China Investment Corp.’s head of infrastructure investment is leaving, adding to the talent loss at the $1.4 trillion sovereign wealth fund, according to people familiar with the matter.
Managing director Mi Tao resigned recently to pursue other career opportunities, the people said, requesting not to be named because the matter is private. CIC and Mi declined to comment.
The 13-year veteran joins more than 20 team leaders and managing directors who have left the Beijing-based fund in recent years, an exodus that prompted the firm to step up senior-level hiring since 2020. Some departures also follow the fund’s move to fold CIC Capital — a unit which oversees billions of dollars in private equity and infrastructure investments — into its main operations last year.

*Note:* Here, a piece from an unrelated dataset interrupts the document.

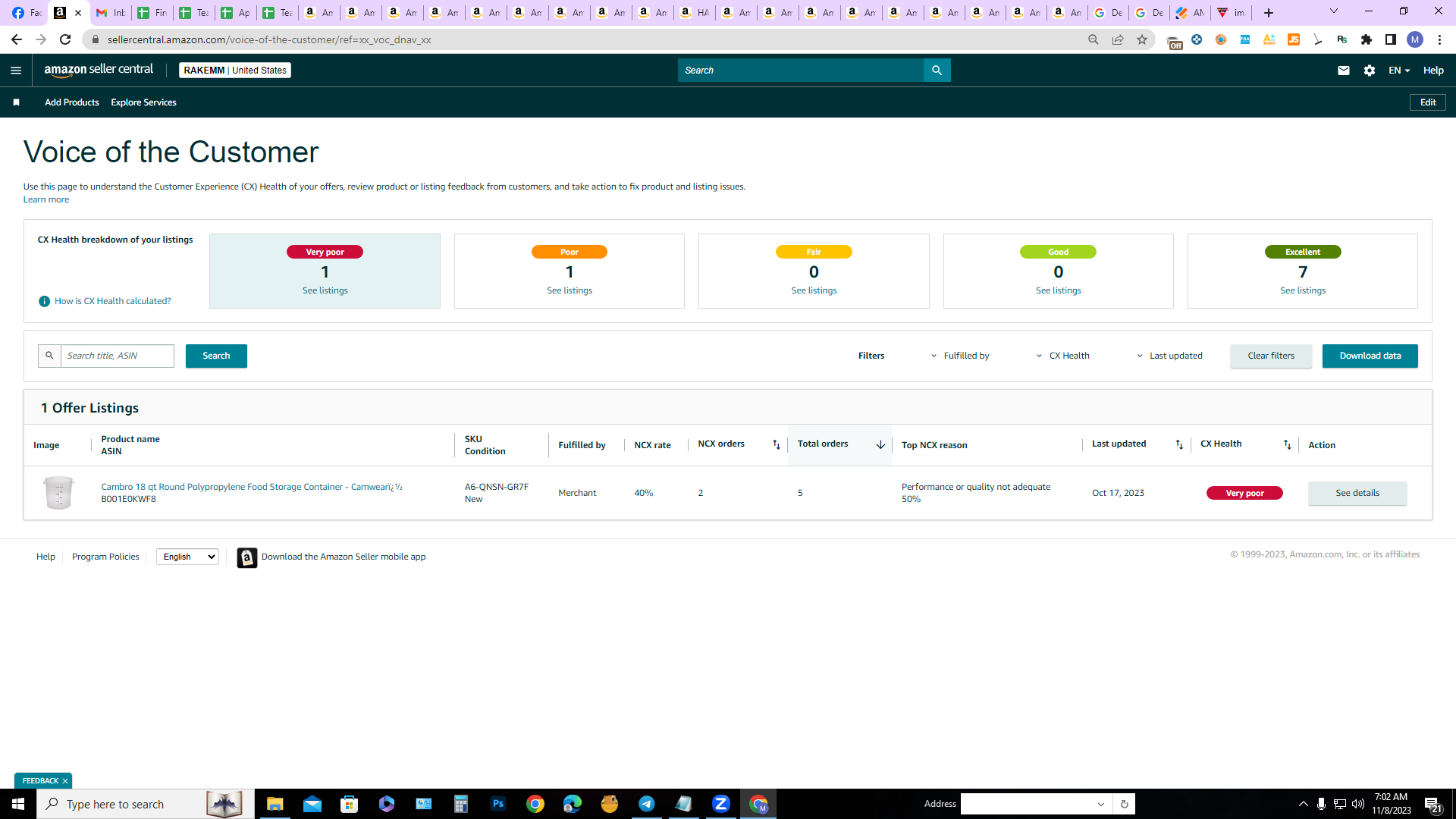Image resolution: width=1456 pixels, height=819 pixels.
Task: Open the Add Products menu item
Action: tap(72, 102)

Mi, who joined in July 2010, “built CIC’s infrastructure investment platform through fund investment, co-investment, and direct investment,” according to his LinkedIn profile. He also “led multi-billion dollar infrastructure investments” ranging from regulated utilities and renewable energy to transportation sectors.
He previously advised private equity and corporate buyers in cross-border M&A transactions at Ernst & Young, after two years in investment banking services at SC Capital Partners LLC, according to the profile.
Other CIC Capital departures include former Executive Vice President Zhang Qing, who left in early 2019, and Winston Ma Wenyan, managing director and former head of the Toronto office who quit in 2018. After the unit was re-aligned, two team leaders in charge of infrastructure and technology investments left last year.
The company made some progress in replenishing its senior talent pool. It hired former Point72 Asset Management veteran Jane Zhao to lead its proprietary quantitative stocks investment team, Bloomberg reported in August.